終戦間近に文部大臣として活躍し、戦後「亜細亜(あじあ)大学」を創設したのが、愛国者として知られた太田耕造です。耕造は、明治22年(1889年)12月15日、旧二本松藩の豪商・勢州屋八代長左衛門より分家した太田貞郎の四男として出生。6歳ごろまで二本松で育ちました。
明治30年代前半の金融危機によって本家と共に連鎖倒産となり、小学校中退を余儀なくされました。のち、姉の影響で福島教会で洗礼を受け、キリスト教青年活動に従事する傍ら、私立「学半塾」を修了。二松学舎(にしょうがくしゃ)創始者の三島忠州(みしまちゅうしゅう)に師事しています。
その後、牧師を志して上京するも、その道を断念し、法律・政治家に進むことを決意。大正9年(1920年)東京帝国大学を卒業して弁護士となり、さらに現代政治思想史研究の機関誌「国本(こくほん)」の重要メンバーとして、国家主義運動に傾注しています。
昭和13年(1938年)法政大学教授に就任、しかし、翌年の平沼騏一郎(ひらぬまきいちろう)内閣誕生に伴い総理大臣秘書官に任命され、次いで内閣書記長(現官房長官)、貴族院議員、そして、鈴木貫太郎(すずきかんたろう)内閣誕生に際し文部大臣に任命されました。
そして終戦となり、大臣を辞職。A級戦犯容疑に問われ、一年半に及ぶ拘留の結果、不起訴処分で出所。弁護士として再登録する一方、“日本再建の基礎は青少年の正しい育成である”との堅い理念から、再び教育に情熱を傾注しました。

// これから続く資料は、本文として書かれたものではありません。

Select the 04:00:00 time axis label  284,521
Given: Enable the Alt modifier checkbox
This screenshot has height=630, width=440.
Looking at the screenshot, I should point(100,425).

昭和29年(1954年)、先に自ら創設した亜細亜学園理事長・日本経済短期大学長に就任。日本とアジアの親善・理解の重要性を説いて、派遣留学生制度を確立し、教育面だけではなく、文化交流・国際親善にも大きく貢献しています。
また、“日本及びアジアの文化社会の研究と建設的実践に重点を置き、もってアジア融合に新機軸を打ち出す人材を育成するを、その使命とする”と説き、「自助協力」を建学精神として、同30年(1955年)に亜細亜大学を創設し、学長に就任。留学生別科を開設し、アジア各国から迎え入れ、その数は一千人を超えたといいます。
「アジアは一つであり、教育こそ国を救う源である。」と訴え続けた真の愛国者・教育者は、同56年(1981年)11月26日、91歳の長寿をもって逝去。その精神は今もなお後進に受け継がれています。